“L’unità è l’elemento distintivo di questo rinnovo”. È questa la prima impressione del segretario generale della Fai, il sindacato degli agricoli della Cisl, Onofrio Rota, dopo la firma del contratto dell’industria alimentare.
Un’unità raggiunta a fatica, che ha reso molto più complesse le trattative.
“Esattamente. Nel 2021, dopo la firma del precedente contratto, Federalimentare si era divisa in 14 sigle, con le quali abbiamo avuto un’interlocuzione frammentata e debole. Con la firma di questo contratto, sindacati e aziende, si sono mossi all’unisono, come i componenti di un’orchestra, pur con le diversità. Il felice esito della trattativa conferma anche le solide relazioni che abbiamo con Cgil e Uil, e la capacità di trovare una sintesi tra le nostre sensibilità.
Sul fronte salariale cosa cambia per i lavoratori?
“Il contratto si porta a casa un bel risultato, grazie a un aumento a regime di 280 euro, dei quali 170 esigibili nei primi 14 mesi, e un recupero del potere di acquisto anche dei quattro anni precedenti. Nel contratto, infatti, non c’è solo il Tem, il trattamento economico minimo, ma anche lo Iar, l’incremento aggiuntivo di retribuzione, che va a mitigare gli effetti dell’inflazione.
Il welfare come viene migliorato?
“C’è un rafforzamento della sanità e della previdenza integrativa e anche degli strumenti a sostegno della genitorialità. Inoltre, grazie all’Ebs, l’Ente bilaterale di settore, operativo dallo scorso anno, puntiamo a erogare formazione aggiuntiva sulla sicurezza, a dare un sostegno al reddito alle donne vittima di violenza, aiutare sul piano economico i lavoratori in difficoltà e a stringere la collaborazione con gli Its per il ricambio generazionale, alle luce delle innovazioni tecnologiche e delle nuove competenze richieste”.
Un rinnovo che contrasta anche la precarietà.
“Assolutamente sì. Il nostro intento è quello di dare priorità a dei percorsi di stabilizzazione delle carriere, che portino a un trasformazione del rapporto di lavoro a tempo indeterminato, limitando il ricorso alla somministrazione”.
Nelle ultime settimane è andata in scena la protesta dei trattori, in tutta Europa. Qual è la posizione del sindacato?
“Prima di tutto una condanna di tutte le violenze. A Bruxelles c’è stato un clima veramente pesante. Le istituzioni non vanno attaccate. Ricordiamoci che l’Europa destina 300 miliardi, un terzo del suo bilancio, all’agricoltura. Ci sono poi alcuni segnali di malessere che devono essere ascoltati”.
Quali?
“Il rapporto tra la grande distribuzione e il produttore è iniquo. L’agricoltore rischia quasi di rimetterci a vendere i propri prodotti a prezzi troppo bassi. Gli stessi prodotti che sugli scaffali dei supermercati hanno visto lievitare il proprio costo, facendo storcere il naso al consumatore”.

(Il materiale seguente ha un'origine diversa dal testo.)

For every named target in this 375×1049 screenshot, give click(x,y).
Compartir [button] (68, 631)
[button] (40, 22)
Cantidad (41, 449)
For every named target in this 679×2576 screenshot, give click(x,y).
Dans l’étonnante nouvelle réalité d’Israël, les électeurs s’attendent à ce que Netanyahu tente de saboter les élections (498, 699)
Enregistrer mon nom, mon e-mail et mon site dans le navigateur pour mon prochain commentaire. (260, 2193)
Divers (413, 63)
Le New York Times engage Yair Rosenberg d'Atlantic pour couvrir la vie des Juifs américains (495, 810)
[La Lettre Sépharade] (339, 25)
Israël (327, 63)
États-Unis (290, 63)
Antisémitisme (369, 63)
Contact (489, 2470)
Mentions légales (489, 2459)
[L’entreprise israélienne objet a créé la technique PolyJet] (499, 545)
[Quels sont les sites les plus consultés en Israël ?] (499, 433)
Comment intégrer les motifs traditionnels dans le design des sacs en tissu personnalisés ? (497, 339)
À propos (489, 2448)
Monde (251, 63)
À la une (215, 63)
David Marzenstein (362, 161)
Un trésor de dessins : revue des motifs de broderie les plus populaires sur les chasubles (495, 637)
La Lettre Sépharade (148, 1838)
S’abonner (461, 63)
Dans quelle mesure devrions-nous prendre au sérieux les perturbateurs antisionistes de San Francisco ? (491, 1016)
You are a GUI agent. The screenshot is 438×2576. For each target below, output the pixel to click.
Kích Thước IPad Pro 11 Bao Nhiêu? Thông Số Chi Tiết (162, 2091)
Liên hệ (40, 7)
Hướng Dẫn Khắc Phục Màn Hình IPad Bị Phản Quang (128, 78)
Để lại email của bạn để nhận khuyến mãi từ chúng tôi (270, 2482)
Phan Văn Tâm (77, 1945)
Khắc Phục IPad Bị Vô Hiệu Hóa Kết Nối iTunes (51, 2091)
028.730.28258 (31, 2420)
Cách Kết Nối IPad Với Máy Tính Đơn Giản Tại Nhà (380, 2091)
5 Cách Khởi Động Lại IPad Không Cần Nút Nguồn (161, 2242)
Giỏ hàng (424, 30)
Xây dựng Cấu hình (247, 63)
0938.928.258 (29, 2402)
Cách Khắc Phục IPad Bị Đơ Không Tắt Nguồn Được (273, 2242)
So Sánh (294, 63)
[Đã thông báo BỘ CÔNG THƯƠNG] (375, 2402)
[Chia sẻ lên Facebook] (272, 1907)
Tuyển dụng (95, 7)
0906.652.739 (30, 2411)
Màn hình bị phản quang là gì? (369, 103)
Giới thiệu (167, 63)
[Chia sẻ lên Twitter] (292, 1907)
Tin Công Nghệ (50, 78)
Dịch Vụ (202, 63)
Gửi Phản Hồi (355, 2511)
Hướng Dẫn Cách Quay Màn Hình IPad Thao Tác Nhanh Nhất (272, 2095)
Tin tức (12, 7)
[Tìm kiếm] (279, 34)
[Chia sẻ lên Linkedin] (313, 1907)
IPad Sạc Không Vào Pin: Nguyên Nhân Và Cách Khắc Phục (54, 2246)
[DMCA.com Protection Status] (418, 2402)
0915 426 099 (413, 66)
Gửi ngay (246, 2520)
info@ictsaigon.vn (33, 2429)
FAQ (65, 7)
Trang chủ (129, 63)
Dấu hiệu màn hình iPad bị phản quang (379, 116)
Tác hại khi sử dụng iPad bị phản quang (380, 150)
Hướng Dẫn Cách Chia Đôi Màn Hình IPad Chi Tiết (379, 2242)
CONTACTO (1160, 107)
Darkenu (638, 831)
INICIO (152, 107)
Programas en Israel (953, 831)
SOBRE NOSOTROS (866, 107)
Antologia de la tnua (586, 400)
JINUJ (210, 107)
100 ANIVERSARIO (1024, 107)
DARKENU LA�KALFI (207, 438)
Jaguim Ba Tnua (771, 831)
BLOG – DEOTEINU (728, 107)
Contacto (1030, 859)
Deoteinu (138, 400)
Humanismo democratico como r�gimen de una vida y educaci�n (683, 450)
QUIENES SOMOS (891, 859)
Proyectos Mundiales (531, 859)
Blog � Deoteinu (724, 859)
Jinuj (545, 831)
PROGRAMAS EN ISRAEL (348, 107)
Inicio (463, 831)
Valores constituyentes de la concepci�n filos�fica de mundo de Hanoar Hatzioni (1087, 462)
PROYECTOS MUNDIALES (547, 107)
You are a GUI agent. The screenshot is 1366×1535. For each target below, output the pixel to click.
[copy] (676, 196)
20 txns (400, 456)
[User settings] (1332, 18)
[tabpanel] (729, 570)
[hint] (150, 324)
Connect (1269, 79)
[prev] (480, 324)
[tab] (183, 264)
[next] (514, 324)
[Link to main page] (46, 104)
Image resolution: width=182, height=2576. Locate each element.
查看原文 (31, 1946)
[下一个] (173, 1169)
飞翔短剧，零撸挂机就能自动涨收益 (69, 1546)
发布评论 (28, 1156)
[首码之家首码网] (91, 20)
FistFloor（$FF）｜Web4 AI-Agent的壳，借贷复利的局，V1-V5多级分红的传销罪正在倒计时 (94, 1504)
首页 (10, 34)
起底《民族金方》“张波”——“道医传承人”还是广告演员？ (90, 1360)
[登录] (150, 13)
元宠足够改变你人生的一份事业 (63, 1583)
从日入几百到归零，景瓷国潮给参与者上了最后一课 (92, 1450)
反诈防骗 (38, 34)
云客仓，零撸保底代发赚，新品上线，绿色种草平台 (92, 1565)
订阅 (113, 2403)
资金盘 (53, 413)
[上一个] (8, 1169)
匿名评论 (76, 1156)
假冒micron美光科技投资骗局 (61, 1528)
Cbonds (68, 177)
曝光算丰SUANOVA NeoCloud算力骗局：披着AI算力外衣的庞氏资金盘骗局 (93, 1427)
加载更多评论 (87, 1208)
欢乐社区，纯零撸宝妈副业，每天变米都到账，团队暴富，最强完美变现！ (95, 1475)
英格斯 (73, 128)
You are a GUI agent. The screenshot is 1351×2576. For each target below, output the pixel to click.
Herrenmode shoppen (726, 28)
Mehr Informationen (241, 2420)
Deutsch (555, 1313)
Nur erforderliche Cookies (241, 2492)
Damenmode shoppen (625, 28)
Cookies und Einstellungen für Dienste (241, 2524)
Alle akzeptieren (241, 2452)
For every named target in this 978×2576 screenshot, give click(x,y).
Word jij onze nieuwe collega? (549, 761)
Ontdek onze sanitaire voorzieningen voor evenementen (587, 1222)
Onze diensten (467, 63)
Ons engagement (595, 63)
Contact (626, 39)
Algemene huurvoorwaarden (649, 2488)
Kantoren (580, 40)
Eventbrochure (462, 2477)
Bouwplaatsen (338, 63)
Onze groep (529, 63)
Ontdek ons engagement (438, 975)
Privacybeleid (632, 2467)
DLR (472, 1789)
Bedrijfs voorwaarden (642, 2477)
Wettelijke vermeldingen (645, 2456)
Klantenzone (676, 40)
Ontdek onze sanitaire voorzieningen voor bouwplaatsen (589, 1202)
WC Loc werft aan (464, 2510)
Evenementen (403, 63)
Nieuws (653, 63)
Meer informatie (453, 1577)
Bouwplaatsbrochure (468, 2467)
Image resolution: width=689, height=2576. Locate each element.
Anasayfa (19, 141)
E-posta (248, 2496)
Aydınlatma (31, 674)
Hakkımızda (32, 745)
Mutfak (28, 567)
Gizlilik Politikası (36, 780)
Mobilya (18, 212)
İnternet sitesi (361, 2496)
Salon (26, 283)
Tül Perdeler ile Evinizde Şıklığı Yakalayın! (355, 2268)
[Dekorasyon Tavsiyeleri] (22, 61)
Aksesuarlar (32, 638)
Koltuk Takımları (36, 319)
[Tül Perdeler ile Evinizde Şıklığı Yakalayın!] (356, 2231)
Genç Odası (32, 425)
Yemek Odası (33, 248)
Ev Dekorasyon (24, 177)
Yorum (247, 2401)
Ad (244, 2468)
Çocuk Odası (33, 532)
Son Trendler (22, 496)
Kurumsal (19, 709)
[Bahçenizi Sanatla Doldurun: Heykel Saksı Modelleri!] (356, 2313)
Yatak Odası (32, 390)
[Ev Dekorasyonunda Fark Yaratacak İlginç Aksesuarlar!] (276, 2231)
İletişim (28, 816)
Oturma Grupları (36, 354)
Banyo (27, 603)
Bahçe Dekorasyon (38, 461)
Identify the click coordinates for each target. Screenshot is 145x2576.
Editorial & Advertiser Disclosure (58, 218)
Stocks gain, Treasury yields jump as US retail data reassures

Secondo lei la politica europea e italiana come ha gestito la protesta?
“Fare un passo indietro su alcune misure sarebbe errato. Il Farm to Fork indica la via green che l’agricoltura deve seguire. I cambiamenti climatici sono ormai una realtà. E con questi l’agricoltura deve confrontarsi, rimanendo un importante presidio per il territori. Ma non si può pensare di mollare la presa con i pesticidi, perché a rimetterci sarebbe non solo l’ambiente ma anche la salute dei consumatori. Così come non si può tornare indietro sulla clausola sociale per le aziende che ricevono fondi europei. Abbiamo scritto una lettera al ministri Lollobrigida e alla ministra Calderone, e sul merito abbiamo ricevuto delle rassicurazioni. Se si toglie la clausola ci rimettono i lavoratori e i loro diritti”.
Venendo all’Italia?
“Il nostro paese è stato un po’ trascinato nella protesta da altri, dove le rivendicazioni sono più forti. C’è sicuramente un tentativo di cavalcare la situazione anche in vista delle elezioni europee. Quello che la politica deve fare è trovare soluzioni per rendere l’agricoltura più redditizia, traghettarla nel 4.0, intervenire per mitigare gli effetti dovuti al nanismo delle nostre aziende o alla debolezza delle filiera. Insomma non servono misure spot”.